That is really overdue! I'm amazed he survived.


----------



## hilarybennett (Mar 4, 2013)

LOL it was hot the other day and I hosed off mama and baby. They really liked the tepid hose off on a hot afternoon. It was when his coat started to drip dry he told me what he really thought about baths!! LOLOL


----------



## Wolfy-hound (May 5, 2013)

Mom, Dad and foal all have some awesome looking legs. I like a good heavy leg and a lot of TB don't have such nice ones as that mare. Good luck with him. I bet he will make an outstanding eventing horse.


----------



## cwgrl23 (Feb 19, 2004)

hilarybennett said:


> LOL it was hot the other day and I hosed off mama and baby. They really liked the tepid hose off on a hot afternoon. It was when his coat started to drip dry he told me what he really thought about baths!! LOLOL



Worst case, that little boy already has some mad bucking skills! :hysterical: Can't wait to see what he looks like in a couple of months! :bouncy:


----------



## hilarybennett (Mar 4, 2013)

LOL, sometimes he messes up when he is bucking too.... 










But he's working on his other skills, here, the walk... deep overstep, nearly under his armpit with the hind foot there, before it even touches the ground....









... and just the barest beginning of his piaffe....









and pirouette... needs a little work still, but a nice start.









He is pretty graceful for two weeks old. He canters nearly everywhere he goes. Looks like he will be a rocking horse to ride when the time comes. I am having a TON of fun with him already. Good mine, sweet boy.

Here's his haunches in at the canter, LOL. (MAN I'm having fun with this colt!)









Look at his elevation in front, laid back shoulder, natural headset.... woot!
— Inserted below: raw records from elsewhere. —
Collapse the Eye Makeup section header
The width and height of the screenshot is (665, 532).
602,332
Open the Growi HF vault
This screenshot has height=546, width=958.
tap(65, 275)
I'm hoping it all adds up to him being very easy to bring along, when the time comes.


----------



## Molly Mckee (Jul 8, 2006)

It will be fun to follow him. Are you going to keep him? 
He looks like he really has a lot of promise...............


----------



## SFM in KY (May 11, 2002)

Great photos, wonderful colt. Some of these are definitely going into my file for reference for future artwork when I'm doing foals.


----------



## nduetime (Dec 15, 2005)

He is a looker! And good gravy...those legs are to die for! He LOOKS like he is sweet and fun and all things rolled into one. Also looks as though he will be a beautiful mover by the pics...how will you ever give this one up? I am betting you keep him...just saying! Love him to the end and back already&#9829;


----------



## hilarybennett (Mar 4, 2013)

thanks! 

Truth be told, he is kind of too big for me I think. I was hoping for something about a hand shorter than I think he will finish out. I know there will be a line around the block for him when time comes for him to go. Whether their pockets are turned inside out is another story, lol. For now, I will enjoy him. I will have more babies come next year hopefully. The stallion owner has offered to breed three mares for me this year, for free. He needs good mares for his stallion to start out on a good note, production wise. I had other plans for this mare, but now that I have seen this baby out of Maria, I will probably take him up on breeding this mare. Had my heart set on a different stallion for her, but... I think I'm going to do this breeding instead. If I was going to keep one, I think it would be out of this Holsteiner mare.  Problem is, the ones I really like are the ones other people really like as well, and someone comes and buys them usually.  I've been offered a blank check one time, for a stock horse I bred. I turned it down. HUGE mistake, but, lesson learned. :/ Anyhow, if I was to keep one, it would probably be out of this mare. She is a maiden though, so I don't know if she will produce as well as Maria or not... only time will tell. A few of my very best producing mares over the years have not done well as show horses, but far out produced themselves.... You never know till the babies hit the ground, sometimes a few babies, to know if the mare is any good. Hoping this one is.


----------



## Lisa in WA (Oct 11, 2004)

Wow...very nice colt! Your tastes have really changed since you were here in your previous incarnations (eggzackly, onthespot, etc) and defending western pleasure pukes. Good for you! It looks like it would be hard to get that lovely colt's head down in the dirt with the peanut rollers.


----------



## hilarybennett (Mar 4, 2013)

uhhh... sure... you don't just blink you eyes and nod your chin and have warmbloods... not ones like these at least.


----------



## Lisa in WA (Oct 11, 2004)

Really? You got the mare for free last year and bred her to a stallion. And have a warmblood cross foal. Is there something magical about it? It takes about a year. He's really a nice colt though and I'm glad to see you've branched out from the QH pleasure thing.


----------



## Lisa in WA (Oct 11, 2004)

Will you be breeding your Andalusian/Arab cross to the same stallion?


----------



## hilarybennett (Mar 4, 2013)

I don't have andalusians or crosses. TB and warmblood mares.


----------



## Lisa in WA (Oct 11, 2004)

hilarybennett said:


> I don't have andalusians or crosses. TB and warmblood mares.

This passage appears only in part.